UN says 350,000 Syrian war death toll an 'undercount'
September 24, 2021The United Nations human rights office on Friday issued a new death toll of the Syrian war, putting the total at 350,209 deaths.
However, the UN office said the figure, which includes civilians and combatants, is an "undercount."
The UN Syria report in detail
The greatest number of documented fatalities was in Syria's most populous governorate, Aleppo, with 51,731 named individuals killed.
Heavy death tolls were also reported in Rural Damascus, 47,483 deaths, and the western city of Homs, 40,986.
"Today, the daily lives of the Syrian people remain scarred by unimaginable suffering,'' UN High Commissioner for Human Rights Michelle Bachelet told the Human Rights Council.
"And there is still no end to the violence they endure; just last month, civilians in and around Daraa were exposed to intense fighting and indiscriminate shelling by government forces and armed opposition groups."
Bachelet said more than one in 13 victims was a woman, and one in every 13 was a child.
Why is the figure an 'undercount'?
The Office of the High Commissioner for Human Rights has traditionally provided conservative figures for death tolls from crises around the world. It has long cited difficulties in reporting on the rights situation in Syria in particular.
The rights office had stopped updating the death toll from Syria's civil war in early 2014 — at a count of 191,369.

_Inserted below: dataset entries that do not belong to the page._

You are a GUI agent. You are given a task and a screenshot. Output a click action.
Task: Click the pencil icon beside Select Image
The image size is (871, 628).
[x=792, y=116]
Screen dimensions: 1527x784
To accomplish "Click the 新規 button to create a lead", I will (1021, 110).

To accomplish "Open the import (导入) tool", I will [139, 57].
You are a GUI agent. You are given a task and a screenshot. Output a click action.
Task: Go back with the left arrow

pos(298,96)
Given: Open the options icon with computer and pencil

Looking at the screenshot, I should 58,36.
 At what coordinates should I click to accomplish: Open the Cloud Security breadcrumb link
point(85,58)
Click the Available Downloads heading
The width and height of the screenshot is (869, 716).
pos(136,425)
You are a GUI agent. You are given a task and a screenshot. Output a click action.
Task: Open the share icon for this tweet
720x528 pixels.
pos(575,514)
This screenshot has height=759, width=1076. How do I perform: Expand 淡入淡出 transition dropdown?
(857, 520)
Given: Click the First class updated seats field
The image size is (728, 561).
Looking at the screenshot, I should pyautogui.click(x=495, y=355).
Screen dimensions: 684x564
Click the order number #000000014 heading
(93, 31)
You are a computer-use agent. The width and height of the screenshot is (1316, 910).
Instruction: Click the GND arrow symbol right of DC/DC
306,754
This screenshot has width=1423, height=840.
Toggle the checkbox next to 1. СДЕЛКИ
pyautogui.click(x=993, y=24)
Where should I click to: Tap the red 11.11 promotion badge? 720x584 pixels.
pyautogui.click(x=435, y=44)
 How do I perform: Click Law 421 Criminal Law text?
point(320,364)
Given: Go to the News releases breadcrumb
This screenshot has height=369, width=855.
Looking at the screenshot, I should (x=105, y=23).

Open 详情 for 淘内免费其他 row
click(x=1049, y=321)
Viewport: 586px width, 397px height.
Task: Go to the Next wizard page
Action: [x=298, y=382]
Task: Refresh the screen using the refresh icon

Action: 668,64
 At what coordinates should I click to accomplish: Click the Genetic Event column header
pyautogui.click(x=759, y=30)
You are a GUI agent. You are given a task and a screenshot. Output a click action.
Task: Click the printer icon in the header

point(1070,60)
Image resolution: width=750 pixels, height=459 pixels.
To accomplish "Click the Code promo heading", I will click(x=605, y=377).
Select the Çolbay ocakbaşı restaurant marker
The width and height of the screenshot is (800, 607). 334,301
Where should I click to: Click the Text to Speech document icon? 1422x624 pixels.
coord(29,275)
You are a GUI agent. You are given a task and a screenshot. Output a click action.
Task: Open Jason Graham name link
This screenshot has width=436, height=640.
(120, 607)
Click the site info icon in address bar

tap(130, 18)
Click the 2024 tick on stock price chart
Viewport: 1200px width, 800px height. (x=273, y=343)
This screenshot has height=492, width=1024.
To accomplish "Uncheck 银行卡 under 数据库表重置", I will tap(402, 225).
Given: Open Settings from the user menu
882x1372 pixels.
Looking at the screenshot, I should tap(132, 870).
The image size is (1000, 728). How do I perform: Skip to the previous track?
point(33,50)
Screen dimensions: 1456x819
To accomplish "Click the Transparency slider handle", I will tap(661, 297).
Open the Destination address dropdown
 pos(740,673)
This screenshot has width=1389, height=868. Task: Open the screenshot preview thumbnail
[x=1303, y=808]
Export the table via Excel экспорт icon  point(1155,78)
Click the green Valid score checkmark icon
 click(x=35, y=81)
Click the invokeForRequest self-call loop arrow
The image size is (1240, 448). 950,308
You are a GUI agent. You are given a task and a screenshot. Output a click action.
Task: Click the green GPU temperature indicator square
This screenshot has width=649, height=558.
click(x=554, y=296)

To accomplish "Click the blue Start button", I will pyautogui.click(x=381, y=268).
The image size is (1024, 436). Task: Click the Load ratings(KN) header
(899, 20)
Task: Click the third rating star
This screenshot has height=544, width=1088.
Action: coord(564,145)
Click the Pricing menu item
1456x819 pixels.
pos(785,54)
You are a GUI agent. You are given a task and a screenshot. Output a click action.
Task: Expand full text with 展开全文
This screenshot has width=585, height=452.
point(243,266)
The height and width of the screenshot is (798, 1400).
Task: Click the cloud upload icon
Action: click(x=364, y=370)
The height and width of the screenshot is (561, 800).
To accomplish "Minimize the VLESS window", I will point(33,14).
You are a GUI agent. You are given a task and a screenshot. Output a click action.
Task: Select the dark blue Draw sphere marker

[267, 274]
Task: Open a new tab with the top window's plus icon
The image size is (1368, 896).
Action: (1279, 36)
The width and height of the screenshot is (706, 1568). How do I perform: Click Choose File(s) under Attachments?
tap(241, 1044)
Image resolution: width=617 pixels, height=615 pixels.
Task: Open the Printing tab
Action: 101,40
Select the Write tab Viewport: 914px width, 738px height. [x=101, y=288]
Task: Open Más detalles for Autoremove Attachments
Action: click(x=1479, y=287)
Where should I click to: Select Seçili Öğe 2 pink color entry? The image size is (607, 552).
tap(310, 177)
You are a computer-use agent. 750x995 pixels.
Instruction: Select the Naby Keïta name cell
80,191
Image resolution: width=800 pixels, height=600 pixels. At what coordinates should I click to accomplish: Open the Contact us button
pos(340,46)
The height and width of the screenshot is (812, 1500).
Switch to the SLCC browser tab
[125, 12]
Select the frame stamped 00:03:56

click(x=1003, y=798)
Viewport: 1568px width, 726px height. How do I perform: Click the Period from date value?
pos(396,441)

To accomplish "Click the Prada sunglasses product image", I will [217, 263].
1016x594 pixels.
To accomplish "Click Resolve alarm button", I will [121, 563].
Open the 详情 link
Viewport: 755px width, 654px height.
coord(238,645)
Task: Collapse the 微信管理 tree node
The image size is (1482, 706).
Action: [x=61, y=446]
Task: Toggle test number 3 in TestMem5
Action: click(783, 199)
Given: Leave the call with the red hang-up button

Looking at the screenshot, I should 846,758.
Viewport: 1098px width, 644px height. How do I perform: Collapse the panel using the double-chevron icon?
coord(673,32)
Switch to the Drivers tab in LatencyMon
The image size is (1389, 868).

"We assess this figure of 350,209 as statistically sound, based as it is on rigorous work," Bachelet said Friday.
"It indicates a minimum verifiable number, and is certainly an under-count of the actual number of killings," she added.
In June, the UK-based monitor Syrian Observatory of Human Rights had put the estimated death toll in the war at over 606,000 — including some 495,000 documented deaths.